#### [EXERCISE GOAL]
For each line in the data below that has the word "Where", copy that line.

#### [DATA UNDER STUDY]
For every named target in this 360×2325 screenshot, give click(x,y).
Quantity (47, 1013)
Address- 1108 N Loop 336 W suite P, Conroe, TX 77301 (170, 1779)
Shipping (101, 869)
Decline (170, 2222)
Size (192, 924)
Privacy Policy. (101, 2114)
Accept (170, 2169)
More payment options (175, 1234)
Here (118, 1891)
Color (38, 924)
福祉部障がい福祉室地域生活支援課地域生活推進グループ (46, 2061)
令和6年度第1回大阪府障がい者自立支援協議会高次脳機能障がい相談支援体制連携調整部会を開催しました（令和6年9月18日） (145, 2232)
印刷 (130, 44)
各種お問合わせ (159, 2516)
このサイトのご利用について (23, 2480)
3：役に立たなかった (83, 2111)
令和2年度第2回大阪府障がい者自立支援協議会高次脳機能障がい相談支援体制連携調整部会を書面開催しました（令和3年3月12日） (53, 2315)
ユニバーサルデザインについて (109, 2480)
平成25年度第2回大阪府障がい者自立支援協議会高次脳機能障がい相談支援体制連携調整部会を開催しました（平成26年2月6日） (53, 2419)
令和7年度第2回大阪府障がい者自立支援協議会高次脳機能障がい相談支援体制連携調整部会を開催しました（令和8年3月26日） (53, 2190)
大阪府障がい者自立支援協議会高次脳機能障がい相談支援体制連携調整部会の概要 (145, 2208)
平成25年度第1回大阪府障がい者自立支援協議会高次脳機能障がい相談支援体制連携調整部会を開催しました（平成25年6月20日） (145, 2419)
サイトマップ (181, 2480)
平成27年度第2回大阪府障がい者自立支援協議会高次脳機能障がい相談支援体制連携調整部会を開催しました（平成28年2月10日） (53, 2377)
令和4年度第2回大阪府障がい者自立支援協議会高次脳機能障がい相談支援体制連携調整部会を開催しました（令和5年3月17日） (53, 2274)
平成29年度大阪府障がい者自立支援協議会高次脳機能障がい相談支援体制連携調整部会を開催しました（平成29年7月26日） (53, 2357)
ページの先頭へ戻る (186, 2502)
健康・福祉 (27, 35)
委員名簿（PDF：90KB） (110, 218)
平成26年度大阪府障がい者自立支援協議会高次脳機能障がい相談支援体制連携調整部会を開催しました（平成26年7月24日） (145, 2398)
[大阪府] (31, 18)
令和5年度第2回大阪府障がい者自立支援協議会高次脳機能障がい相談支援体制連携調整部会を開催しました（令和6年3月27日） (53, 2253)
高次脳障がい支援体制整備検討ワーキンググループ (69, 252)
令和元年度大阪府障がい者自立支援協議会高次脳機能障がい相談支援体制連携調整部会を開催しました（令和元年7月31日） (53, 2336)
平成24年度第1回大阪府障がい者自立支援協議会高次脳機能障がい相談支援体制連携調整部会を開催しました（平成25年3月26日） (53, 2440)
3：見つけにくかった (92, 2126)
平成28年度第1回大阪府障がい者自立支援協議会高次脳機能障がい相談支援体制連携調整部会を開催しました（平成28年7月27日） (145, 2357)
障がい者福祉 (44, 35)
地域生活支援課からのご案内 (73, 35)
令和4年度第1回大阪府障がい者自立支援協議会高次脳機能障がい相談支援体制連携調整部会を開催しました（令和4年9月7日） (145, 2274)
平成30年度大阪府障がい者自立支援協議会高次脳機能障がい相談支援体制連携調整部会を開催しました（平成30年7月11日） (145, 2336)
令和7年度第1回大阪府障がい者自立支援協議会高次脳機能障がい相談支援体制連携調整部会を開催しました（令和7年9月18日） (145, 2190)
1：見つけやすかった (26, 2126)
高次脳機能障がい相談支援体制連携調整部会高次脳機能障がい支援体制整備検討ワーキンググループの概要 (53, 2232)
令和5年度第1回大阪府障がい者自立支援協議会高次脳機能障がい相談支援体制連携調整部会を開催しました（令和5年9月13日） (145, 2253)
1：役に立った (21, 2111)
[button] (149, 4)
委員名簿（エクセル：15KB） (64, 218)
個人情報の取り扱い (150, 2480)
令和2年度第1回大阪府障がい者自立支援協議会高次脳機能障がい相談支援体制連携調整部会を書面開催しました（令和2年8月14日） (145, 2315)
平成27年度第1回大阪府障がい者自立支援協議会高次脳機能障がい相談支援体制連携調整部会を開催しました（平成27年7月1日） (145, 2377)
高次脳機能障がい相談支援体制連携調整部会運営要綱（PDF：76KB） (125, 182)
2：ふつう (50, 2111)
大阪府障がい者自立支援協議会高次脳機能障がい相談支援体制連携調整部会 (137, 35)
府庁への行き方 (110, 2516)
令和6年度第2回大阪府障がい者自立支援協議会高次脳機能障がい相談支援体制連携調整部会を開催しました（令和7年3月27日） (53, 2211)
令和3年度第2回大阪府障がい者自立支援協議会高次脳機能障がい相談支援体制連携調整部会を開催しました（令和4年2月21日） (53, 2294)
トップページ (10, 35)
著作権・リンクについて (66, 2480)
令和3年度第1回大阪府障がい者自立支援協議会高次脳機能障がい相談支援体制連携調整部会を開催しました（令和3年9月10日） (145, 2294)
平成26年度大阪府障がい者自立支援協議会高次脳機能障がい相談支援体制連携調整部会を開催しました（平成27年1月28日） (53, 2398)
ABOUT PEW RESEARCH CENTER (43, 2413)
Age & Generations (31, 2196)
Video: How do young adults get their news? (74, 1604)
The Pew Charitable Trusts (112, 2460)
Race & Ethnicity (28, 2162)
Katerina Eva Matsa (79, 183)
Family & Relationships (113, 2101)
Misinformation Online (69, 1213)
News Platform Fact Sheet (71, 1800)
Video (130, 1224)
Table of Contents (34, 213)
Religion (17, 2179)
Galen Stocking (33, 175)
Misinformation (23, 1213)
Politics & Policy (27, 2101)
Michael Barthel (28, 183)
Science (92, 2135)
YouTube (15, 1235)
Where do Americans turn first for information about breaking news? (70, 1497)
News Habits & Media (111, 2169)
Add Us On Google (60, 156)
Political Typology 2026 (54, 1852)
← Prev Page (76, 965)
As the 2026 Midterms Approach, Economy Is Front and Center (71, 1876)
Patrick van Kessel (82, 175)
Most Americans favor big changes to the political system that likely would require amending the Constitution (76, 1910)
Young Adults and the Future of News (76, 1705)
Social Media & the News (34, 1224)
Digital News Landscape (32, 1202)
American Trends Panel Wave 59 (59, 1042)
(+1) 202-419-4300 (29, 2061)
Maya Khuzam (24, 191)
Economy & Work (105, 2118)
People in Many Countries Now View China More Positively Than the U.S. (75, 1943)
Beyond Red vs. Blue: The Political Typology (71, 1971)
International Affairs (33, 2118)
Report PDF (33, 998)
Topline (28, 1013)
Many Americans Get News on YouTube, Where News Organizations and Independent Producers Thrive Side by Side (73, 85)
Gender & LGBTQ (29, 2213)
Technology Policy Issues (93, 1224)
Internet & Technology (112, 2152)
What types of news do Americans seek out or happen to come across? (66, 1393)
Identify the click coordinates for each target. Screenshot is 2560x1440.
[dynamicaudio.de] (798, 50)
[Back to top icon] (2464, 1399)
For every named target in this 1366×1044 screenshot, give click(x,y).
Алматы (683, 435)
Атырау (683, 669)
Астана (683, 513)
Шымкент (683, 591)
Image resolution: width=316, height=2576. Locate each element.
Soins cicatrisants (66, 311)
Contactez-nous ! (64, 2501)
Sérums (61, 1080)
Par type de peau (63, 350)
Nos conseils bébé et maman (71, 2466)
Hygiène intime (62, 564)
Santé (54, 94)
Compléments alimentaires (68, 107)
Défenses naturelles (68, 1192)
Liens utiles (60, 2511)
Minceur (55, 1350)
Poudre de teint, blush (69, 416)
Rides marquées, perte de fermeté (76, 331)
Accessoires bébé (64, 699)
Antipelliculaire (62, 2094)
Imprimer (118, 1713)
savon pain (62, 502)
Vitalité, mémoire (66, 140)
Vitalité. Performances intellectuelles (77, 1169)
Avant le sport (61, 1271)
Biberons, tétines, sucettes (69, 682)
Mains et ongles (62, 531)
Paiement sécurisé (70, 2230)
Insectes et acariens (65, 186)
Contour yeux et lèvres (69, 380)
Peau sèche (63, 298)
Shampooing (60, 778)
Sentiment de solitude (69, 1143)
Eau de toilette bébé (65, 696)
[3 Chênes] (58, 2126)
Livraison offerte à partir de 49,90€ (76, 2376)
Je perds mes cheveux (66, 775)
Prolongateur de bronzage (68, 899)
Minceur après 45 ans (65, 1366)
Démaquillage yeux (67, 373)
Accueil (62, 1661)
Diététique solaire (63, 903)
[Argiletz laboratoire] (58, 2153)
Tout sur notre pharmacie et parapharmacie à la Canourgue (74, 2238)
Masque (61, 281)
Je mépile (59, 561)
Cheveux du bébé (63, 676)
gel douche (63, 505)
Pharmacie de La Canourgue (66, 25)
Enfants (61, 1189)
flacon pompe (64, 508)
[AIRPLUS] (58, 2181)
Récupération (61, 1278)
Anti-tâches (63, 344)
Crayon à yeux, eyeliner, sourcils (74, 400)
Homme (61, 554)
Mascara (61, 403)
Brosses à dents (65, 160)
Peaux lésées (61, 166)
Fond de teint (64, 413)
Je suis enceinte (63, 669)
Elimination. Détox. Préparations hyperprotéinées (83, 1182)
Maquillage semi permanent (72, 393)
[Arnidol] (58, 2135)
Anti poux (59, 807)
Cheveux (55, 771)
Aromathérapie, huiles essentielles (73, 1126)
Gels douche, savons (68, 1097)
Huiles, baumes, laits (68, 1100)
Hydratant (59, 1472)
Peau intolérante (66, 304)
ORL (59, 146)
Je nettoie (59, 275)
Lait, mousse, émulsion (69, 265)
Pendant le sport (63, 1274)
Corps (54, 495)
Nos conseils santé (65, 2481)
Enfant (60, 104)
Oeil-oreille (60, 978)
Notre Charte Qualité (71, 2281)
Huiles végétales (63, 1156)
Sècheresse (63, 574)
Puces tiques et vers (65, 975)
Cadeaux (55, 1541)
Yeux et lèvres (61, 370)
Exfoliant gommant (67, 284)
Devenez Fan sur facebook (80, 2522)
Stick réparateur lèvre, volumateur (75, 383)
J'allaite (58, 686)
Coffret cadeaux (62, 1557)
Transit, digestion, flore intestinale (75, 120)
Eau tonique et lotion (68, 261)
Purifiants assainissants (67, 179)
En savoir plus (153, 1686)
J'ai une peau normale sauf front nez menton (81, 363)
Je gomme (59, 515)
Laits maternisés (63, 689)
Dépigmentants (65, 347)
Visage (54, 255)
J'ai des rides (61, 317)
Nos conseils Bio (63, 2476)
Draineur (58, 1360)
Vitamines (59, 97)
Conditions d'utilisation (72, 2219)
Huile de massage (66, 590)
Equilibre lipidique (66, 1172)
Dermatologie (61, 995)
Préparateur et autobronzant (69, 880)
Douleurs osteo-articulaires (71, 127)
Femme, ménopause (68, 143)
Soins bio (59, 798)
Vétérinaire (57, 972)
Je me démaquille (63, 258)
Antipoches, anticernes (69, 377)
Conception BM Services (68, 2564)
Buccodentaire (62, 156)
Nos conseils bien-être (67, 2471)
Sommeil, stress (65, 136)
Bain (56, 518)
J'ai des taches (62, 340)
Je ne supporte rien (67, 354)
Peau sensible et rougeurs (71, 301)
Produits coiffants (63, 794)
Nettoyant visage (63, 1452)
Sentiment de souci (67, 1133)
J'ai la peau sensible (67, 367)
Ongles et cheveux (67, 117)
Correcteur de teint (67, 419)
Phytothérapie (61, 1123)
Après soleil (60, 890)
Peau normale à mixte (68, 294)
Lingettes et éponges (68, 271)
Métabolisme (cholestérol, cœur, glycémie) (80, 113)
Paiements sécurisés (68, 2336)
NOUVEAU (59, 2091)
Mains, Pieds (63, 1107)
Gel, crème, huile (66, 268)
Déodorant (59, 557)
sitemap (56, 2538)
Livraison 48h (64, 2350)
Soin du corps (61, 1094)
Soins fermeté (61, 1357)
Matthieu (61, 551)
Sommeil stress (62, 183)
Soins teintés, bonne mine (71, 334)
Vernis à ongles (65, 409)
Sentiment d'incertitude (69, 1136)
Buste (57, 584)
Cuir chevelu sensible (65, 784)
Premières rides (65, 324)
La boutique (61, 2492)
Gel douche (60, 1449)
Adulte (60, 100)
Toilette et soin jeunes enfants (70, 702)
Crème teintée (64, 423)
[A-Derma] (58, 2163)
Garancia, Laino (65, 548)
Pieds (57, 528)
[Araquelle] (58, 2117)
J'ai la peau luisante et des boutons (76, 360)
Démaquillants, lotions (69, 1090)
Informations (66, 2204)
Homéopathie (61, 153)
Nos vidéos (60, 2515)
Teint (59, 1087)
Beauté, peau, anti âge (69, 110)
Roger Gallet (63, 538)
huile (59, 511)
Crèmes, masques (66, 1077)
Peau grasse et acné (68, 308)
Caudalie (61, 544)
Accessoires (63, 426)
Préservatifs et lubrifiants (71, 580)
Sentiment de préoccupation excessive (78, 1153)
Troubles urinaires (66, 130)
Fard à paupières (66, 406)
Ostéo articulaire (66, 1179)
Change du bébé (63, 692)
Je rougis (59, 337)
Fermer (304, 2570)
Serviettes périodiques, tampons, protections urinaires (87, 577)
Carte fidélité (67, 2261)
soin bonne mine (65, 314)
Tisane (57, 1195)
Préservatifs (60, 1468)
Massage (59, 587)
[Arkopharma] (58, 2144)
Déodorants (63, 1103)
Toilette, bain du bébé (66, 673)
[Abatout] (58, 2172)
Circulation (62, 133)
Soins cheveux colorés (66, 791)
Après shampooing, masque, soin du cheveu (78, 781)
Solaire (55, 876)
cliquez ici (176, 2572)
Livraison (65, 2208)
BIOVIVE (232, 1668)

#### [ANSWER TO THIS TASK]
Where do Americans turn first for information about breaking news? (70, 1497)
Many Americans Get News on YouTube, Where News Organizations and Independent Producers Thrive Side by Side (73, 85)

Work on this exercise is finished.